Certaines sagas s’enrichissent d’années en années dans l’indifférence générale. C’est le cas de The Crow, dont la matrice est une bande dessinée alternative créée par James O’Barr à la fin des années 80. S’inspirant aussi bien du mouvement post-punk des seventies (Bauhaus, Joy Division, etc.) que de Williams Burroughs, l’œuvre d’O’Barr est vite devenue culte, sans oublier de séduire Hollywood au passage. Que reste-t-il à l’écran des belles influences du dessinateur ? De la clinquance urbaine, du tape-à-l’œil pseudo-gothique, une esthétique publicitaire aux images bien léchées.
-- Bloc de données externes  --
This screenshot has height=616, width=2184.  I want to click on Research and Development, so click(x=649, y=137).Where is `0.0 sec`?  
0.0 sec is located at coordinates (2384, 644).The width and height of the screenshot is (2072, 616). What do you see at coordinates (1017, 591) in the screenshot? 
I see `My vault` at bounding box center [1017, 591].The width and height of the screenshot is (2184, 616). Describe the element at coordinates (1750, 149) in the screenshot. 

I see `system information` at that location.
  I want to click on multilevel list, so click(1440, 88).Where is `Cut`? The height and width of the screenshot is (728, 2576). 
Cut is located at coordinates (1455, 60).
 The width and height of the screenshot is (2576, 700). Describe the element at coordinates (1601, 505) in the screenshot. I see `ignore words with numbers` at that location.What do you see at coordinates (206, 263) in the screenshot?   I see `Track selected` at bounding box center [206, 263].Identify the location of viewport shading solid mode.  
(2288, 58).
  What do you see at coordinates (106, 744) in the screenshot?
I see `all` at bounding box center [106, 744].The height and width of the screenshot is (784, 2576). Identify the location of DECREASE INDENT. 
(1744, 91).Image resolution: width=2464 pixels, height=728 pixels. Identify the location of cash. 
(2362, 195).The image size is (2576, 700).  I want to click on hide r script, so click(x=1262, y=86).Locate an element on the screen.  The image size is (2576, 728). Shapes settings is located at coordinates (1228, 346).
On se souvient vaguement du premier film de la série et de l’ »accident » de tournage qui coûta la vie au jeune Brandon Lee, fils de Bruce. Ressuscité via une doublure et de bons effets spéciaux numériques, l’acteur affrontait une horde de vilains et jouait de la guitare électrique sur le toit d’un immeuble, le tout dans une ambiance noire factice mâtinée de heavy metal. Le second épisode nous a, quant à lui, échappé, malgré un casting amusant (Vincent Perez + Iggy Pop).

Voici donc The Crow 3, pompeusement sous-titré Salvation. Alex Corvis (Eric Mabius, crédible) est injustement accusé du meurtre de Lauren, sa petite amie. Exécuté sur la chaise électrique, Alex revient pourtant à la vie, le visage peinturluré comme un membre de Kiss. Guidé par un corbeau, le jeune homme va mener l’enquête afin de découvrir le véritable assassin de Lauren, aidé en cela par Erin (Kirsten Dunst), sœur de la victime. Rien de bien neuf au pays du volatile vengeur, mais une bonne surprise : l’inaudible hard-rock d’origine s’est mué en une bande-son plus fréquentable où l’on retrouve d’excellents morceaux signés Hole ou Tricky. Pour le reste, The Crow 3 marche sur les brisées de ses prédécesseurs sans atteindre toutefois le ridicule du premier volet. Bien que totalement gratuit dans ses recherches visuelles (on notera notamment le regard subjectif du corbeau, tout en angles déformés), le film demeure assez soigné, Bharat Nalluri comblant comme il peut le manque d’originalité de l’entreprise.